ノイマンが割って入るが、ローガンは平気な顔だ。


「気になったことは追及したくなる性質(たち)なんだ。オムレツの中身も淑女の言葉尻もな。悪気はないんだ。君もそうだろう?」


屈辱で頭がクラクラする。力まかせにリボンを直し、今度は淑女の礼でなく頭を下げて最敬礼した。


「……失礼致しました。ローガン・ルーザー王子殿下がおいでになると知って緊張し、『わざわざ』さきほどドレスを整えなおしたのです。そのときにうっかりほどけてしまったみたいです。お見苦しいものをお見せして申し訳ございません」


絶対にゆるせない。リリベル・ウェリタスに頭を下げさせるなんて……おねえさまには手を触れたり、声をかけたりしていたのに!!


頭を下げたままなせいで余計血が昇る。歯を食い縛っていないと、口汚く罵ってしまいそうだ。荒くなる呼吸を必死で抑える。


「あとな、私を連れて校内を歩き回りたいようだが、今日はやめておいた方がいいぞ」


声が近くから聞こえ、リリベルは弾かれたように顔を上げた。ローガンは悪戯が成功したような顔で、リリベルのすぐ目の前にしゃがんでいた。表情をごまかす間もなく、リリベルは憎悪に燃える瞳でローガンを睨む。


「一体……どういう意味ですの?」


「そのままの意味だ」


思わず眉をひそめる。

見つめずにいられないほど綺麗な、でもすぐに目を逸らしたくなるような恐ろしい――底の見えない金色の深淵。
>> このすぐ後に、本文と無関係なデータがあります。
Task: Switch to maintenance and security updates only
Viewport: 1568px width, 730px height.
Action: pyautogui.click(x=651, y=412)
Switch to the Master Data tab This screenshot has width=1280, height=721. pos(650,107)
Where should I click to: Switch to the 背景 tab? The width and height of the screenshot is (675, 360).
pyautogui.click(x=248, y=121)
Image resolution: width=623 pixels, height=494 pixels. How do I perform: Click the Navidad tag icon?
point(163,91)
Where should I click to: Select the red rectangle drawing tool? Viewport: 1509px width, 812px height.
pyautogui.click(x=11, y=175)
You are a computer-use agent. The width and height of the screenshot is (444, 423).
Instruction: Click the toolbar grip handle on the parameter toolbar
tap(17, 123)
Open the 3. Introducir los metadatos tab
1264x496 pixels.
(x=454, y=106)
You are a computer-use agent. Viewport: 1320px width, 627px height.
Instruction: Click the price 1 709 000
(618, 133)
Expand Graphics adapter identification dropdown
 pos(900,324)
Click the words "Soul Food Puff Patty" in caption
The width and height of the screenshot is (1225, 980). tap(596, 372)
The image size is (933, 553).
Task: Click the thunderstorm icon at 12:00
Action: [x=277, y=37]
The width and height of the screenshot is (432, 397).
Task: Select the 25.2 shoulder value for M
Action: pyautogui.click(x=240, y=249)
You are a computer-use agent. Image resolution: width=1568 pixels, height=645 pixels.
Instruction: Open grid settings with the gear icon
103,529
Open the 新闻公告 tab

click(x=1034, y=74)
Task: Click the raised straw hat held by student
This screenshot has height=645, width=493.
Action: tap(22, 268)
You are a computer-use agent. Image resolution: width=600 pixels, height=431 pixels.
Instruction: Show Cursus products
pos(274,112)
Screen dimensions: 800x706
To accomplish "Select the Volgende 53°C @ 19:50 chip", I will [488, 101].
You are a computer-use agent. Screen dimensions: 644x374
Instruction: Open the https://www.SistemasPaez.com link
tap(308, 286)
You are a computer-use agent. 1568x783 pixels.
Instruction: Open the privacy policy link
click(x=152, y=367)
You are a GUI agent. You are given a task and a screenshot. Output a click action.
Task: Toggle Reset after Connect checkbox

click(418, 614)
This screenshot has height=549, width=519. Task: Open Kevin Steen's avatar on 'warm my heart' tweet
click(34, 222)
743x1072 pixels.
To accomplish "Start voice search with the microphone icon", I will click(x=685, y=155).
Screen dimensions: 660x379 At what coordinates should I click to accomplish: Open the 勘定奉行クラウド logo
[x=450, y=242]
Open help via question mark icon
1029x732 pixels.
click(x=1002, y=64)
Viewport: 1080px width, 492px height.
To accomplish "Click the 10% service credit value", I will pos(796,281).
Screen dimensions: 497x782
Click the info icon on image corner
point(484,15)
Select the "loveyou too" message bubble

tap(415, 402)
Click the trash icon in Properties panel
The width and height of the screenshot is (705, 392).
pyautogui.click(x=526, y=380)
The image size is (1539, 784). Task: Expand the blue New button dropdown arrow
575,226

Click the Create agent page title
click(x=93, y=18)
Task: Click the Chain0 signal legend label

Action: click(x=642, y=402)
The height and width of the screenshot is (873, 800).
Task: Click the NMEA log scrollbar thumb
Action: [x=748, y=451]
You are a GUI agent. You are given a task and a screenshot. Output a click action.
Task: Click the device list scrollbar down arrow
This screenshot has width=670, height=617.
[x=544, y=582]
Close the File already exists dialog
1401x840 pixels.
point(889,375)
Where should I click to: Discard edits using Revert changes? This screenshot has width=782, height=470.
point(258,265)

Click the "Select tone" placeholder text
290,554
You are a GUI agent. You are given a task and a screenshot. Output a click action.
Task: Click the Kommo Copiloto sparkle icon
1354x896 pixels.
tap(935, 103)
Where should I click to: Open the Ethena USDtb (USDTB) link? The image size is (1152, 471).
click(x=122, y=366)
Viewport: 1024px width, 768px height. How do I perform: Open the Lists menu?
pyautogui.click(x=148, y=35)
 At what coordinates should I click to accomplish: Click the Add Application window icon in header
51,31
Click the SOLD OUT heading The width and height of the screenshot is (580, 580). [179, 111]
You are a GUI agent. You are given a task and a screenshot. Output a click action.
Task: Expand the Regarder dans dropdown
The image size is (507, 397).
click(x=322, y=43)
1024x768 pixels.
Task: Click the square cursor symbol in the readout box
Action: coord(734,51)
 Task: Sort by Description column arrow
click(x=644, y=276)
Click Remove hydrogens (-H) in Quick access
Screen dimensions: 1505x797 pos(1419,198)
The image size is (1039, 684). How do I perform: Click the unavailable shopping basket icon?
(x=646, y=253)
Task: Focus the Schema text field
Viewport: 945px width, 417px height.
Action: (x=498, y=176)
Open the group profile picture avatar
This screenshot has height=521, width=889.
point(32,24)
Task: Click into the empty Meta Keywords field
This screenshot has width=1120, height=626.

「さて、私はジャムサンドイッチを食べに行かなくては!」





ずっとずっと先に判明することではあるが、『ローガン・ルーザー』が学術院に入学した日、奇妙な事件が同時多発していた。


・ジェネラル・ヴェルデ公爵令息の失踪と、全裸での発見


・聖騎士団員フォールス・オブスティナに対する()()()()()暴行事件


・聖女オーレリア王妃様の突発神経性胃炎による入院


・突然の配達物過多が原因である、郵便配達員の一斉退職


・王立学術院における夜間守衛班長の蒸発



上記以外にも新聞に掲載されないような細かい変事があったが、そんなことを現在のリリベルやノイマンが知る由もない。もちろん、渦中の人であるライラ・ウェリタスも。